Wednesday, November 19, 2014

Gluten Free Pumpkin Biscotti

I don't know what it is about Biscotti that draws me to it.  I guess I just like the idea of having something to dunk in my hot drinks.  I knew in this season I had to create a pumpkin version of this crunchy cookie...and I did! The pumpkin in these Gluten Free Pumpkin Biscottis moistens it a bit so it's not quite as crunchy as the non pumpkin version.  Of course, I like to dip mine in some chocolate, but if that's not your thing, they are just as good without it.   It's really nice with a cup of Pumpkin Chai Tea or pumpkin coffee.
Gluten Free Pumpkin Biscotti

I  guess one of the things I also like about biscotti is that it's not too hard to make, but the recipe makes a lot so I can gift them.  I put a few Gluten Free Pumpkin Biscotti in a cellophane treat bag, tied a nice bow around it and gave it to my neighbor as a gift (if you put that bag in a nice mug with a bag of pumpkin coffee, that would sure make a nice Christmas gift, now wouldn't it?).

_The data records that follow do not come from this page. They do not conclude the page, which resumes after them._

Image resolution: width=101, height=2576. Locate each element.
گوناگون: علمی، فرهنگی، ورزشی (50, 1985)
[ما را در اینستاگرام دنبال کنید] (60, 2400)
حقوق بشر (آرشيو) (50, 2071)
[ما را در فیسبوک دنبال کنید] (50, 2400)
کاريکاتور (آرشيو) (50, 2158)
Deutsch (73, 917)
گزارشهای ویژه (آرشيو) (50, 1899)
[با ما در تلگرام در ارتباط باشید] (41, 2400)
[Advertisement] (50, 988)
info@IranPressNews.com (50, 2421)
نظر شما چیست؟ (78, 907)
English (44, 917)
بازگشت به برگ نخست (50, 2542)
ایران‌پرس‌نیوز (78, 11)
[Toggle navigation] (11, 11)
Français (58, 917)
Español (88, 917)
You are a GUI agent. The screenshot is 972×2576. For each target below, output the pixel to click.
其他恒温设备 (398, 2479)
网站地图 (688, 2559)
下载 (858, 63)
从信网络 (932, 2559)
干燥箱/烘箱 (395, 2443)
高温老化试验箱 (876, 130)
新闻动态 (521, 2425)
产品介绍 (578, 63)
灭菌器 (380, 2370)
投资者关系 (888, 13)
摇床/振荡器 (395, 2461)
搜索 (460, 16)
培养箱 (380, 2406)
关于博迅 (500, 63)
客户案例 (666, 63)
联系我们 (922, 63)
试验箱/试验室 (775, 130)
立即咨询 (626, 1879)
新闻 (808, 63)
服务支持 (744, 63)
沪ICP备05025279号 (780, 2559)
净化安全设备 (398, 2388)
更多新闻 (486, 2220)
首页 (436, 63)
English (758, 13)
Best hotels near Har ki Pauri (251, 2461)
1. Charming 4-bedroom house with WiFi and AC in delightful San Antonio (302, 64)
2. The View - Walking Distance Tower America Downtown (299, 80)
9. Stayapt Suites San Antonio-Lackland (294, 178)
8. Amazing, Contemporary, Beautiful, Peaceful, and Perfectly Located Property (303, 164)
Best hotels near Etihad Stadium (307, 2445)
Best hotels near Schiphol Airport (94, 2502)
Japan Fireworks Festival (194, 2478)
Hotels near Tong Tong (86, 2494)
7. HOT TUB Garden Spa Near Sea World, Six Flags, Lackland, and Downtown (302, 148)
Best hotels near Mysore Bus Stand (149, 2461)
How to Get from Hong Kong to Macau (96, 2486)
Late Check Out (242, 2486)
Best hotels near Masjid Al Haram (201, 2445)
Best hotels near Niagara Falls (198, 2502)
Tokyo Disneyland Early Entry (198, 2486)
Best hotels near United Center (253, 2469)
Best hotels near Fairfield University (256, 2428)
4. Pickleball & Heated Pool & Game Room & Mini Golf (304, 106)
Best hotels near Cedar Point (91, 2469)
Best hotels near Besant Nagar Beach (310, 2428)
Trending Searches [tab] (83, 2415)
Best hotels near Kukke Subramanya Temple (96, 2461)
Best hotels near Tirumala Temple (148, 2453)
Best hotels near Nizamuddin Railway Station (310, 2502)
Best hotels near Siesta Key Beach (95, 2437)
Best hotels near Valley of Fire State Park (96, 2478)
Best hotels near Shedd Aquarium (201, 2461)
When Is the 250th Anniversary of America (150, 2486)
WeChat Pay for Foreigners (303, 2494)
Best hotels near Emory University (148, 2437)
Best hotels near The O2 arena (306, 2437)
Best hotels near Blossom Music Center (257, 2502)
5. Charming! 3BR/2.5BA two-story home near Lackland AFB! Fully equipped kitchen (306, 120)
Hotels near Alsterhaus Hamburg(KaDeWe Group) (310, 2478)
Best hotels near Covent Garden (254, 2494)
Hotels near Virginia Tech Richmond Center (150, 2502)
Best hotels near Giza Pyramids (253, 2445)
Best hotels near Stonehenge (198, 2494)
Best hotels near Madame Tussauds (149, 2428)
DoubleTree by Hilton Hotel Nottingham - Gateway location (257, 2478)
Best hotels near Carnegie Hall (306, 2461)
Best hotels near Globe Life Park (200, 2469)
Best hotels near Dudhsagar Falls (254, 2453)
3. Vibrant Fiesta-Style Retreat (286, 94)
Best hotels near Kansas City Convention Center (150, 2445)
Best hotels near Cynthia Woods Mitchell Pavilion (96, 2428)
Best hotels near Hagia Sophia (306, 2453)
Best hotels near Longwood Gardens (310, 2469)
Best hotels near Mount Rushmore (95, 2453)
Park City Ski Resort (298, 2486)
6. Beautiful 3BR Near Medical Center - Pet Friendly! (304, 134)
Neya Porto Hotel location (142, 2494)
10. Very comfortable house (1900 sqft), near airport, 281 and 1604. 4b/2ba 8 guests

Whether you gift it or keep it all to yourself, I think you'll like these crunchy little guys.  Now get to baking!

GLUTEN FREE PUMPKIN BISCOTTI
Recipe from:  Goodies Gone Gluten Free
click here for Printable Recipe

1 cup almond meal
1 1/2 cups all purpose gluten free flour (I used the homemade gluten free flour on the blog)
2 cups tapioca flour
1/2 tsp. xanthan gum
1 tsp baking powder
1/8 tsp. salt
1/2 cup sugar
1/4 cup brown sugar
1 tsp. pumpkin pie spice
1/2 cup pecans
1/2 cup pumpkin puree
1 tsp. vanilla extract
1/4 cup butter, softened or melted

Chocolate Topping:

1 cup of semi-sweet chocolate chips
1 Tbsp. vegetable shortening

Preheat oven to 350 degrees F. and place a piece of parchment paper on a baking sheet.  In a medium size bowl, or stand mixer, cream butter, sugars and vanilla extract.  Add pumpkin, eggs and egg white, one at a time and mix well.  Mix together dry ingredients and beat into the wet mixture.  The dough will be very thick and dry.  Stir or mix in pecans. 

Divide dough into two equal parts and on a gluten free floured surface, mold and pat dough into two logs, about 12 inches long and 3 inches wide.

Brush logs with an egg white and bake logs at 350 degrees F. for 20-25 minutes.  They should be light brown and starting to crack on top when done.  Cool for 10 minutes and cut loaves at a slant approximately 1 inch wide.  Lower oven to 225 degrees F. and place biscotti slices face down on cookie sheet back in oven.  Turn over each slice after 10 minutes of cooking and continue to cook. 

For the topping, melt chocolate chips and shortening in microwave at 30 second intervals, stirring in between each.  Once biscotti is cooled dip the tops in melted chocolate and if so desired, sprinkle with nuts.  Refrigerate biscotti to set the chocolate.